TASK DETAILS:
Starting at the line that contains "Viewport: 1920px width, 1200px", write out every line to the end of the records below exactly, and leave out the pictures.

GIVEN DATA:

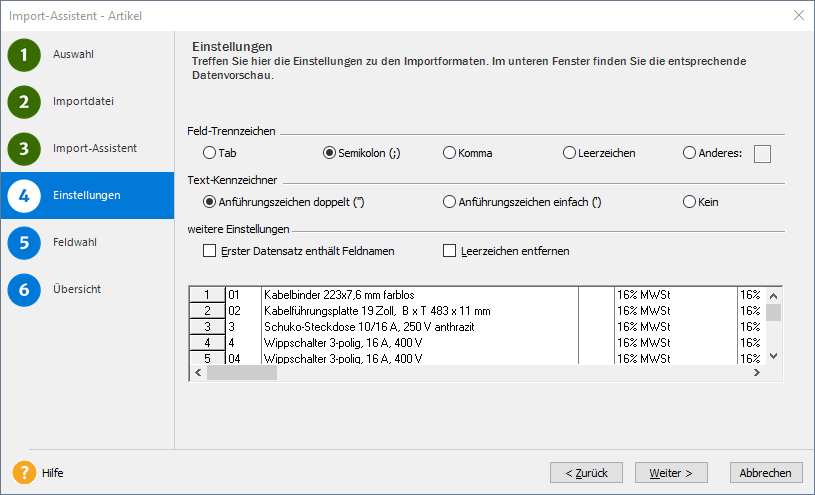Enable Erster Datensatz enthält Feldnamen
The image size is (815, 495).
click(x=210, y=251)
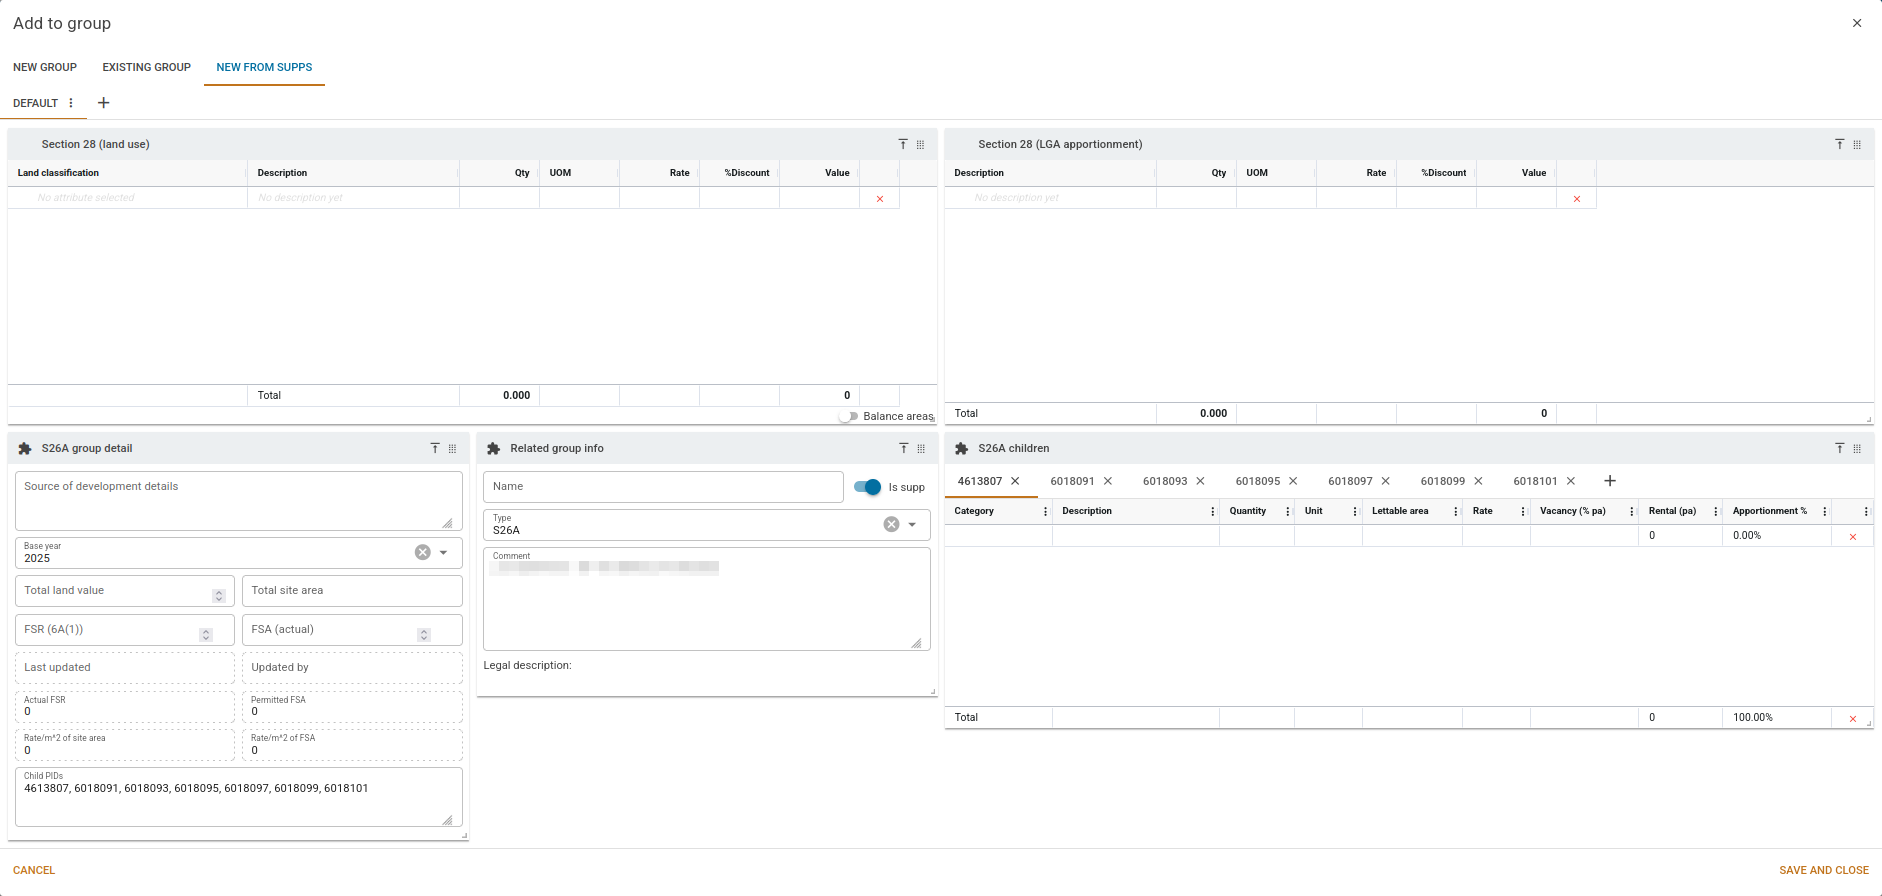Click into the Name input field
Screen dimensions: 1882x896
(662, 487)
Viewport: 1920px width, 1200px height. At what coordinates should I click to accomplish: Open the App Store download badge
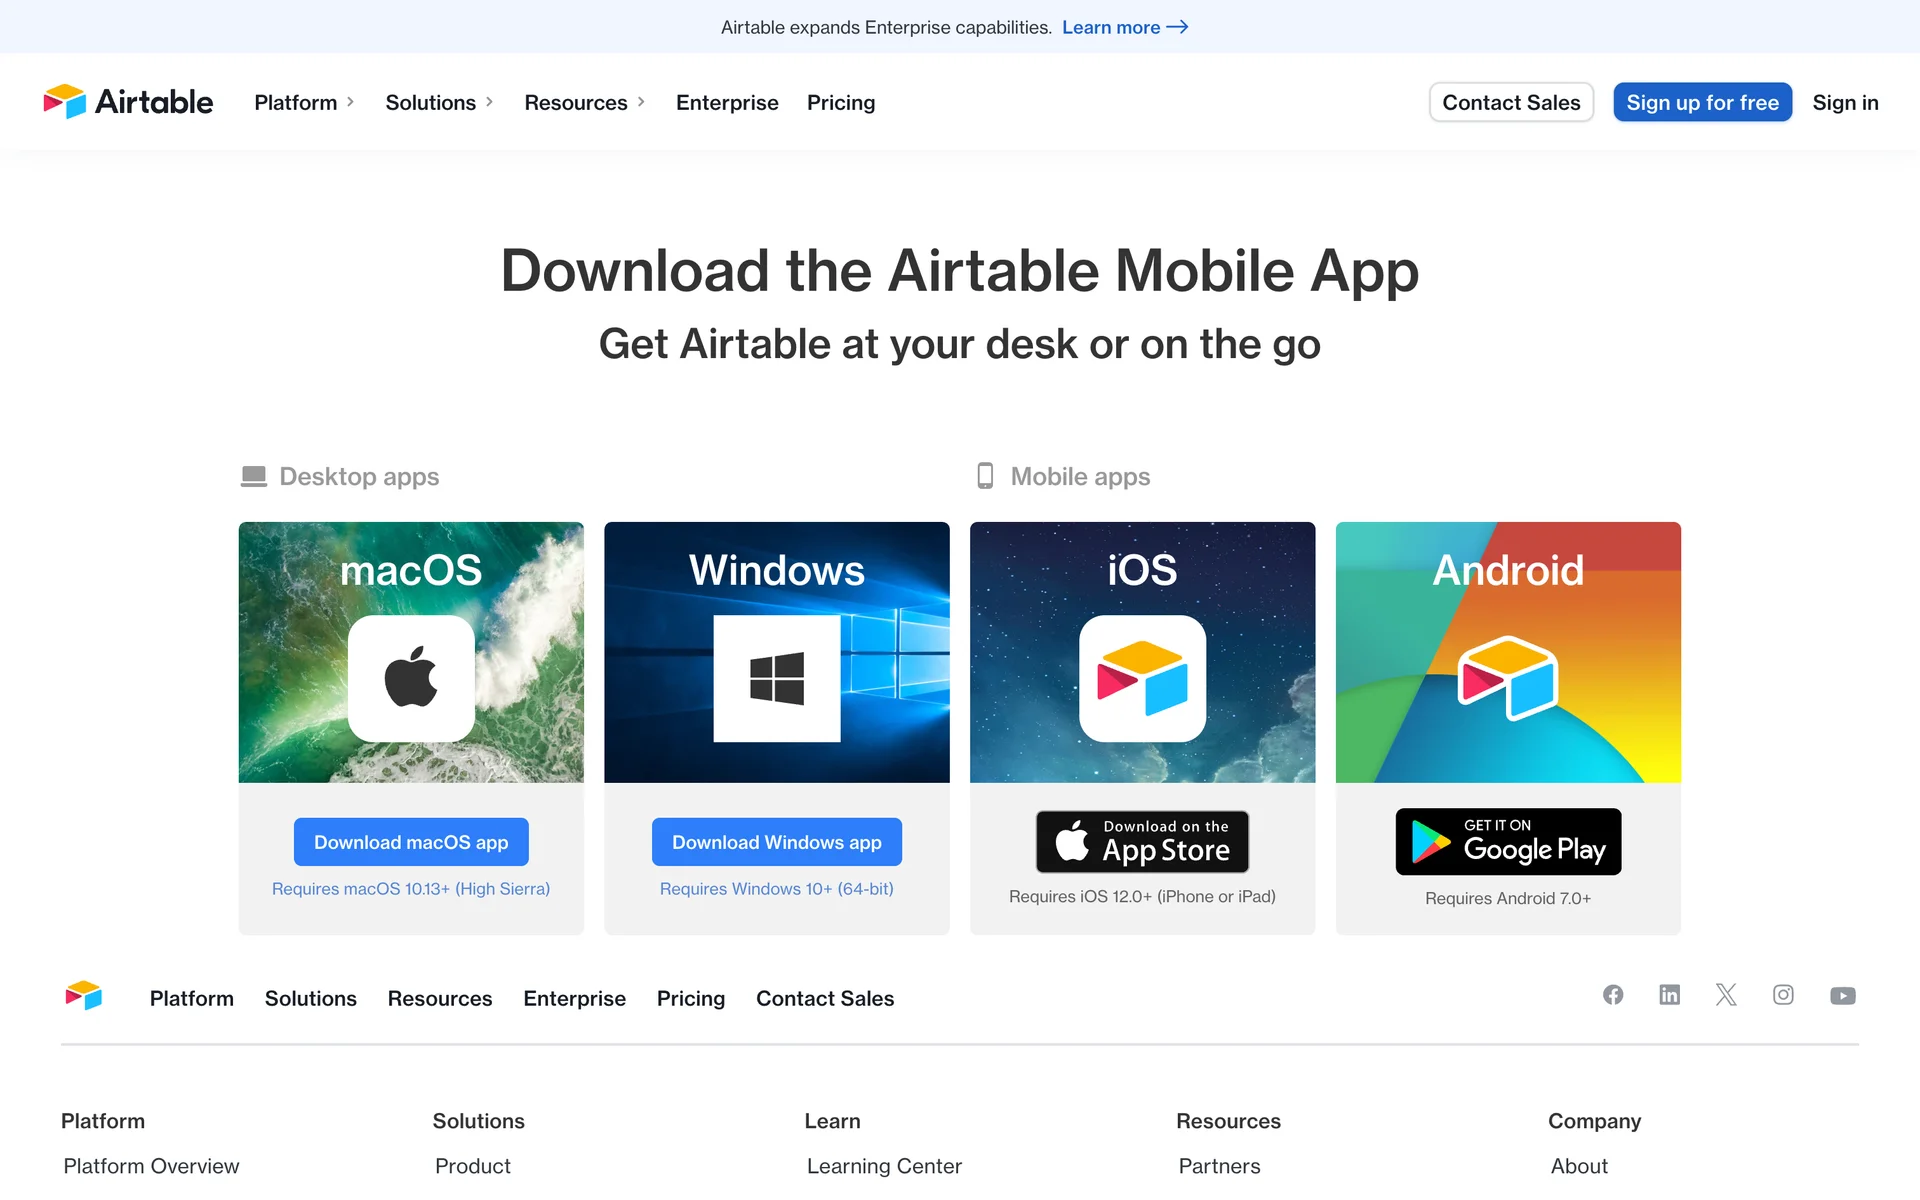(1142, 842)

WRITTEN SOLUTION:
Viewport: 1920px width, 1200px height. At what coordinates should I click to accomplish: Open the App Store download badge
(1142, 842)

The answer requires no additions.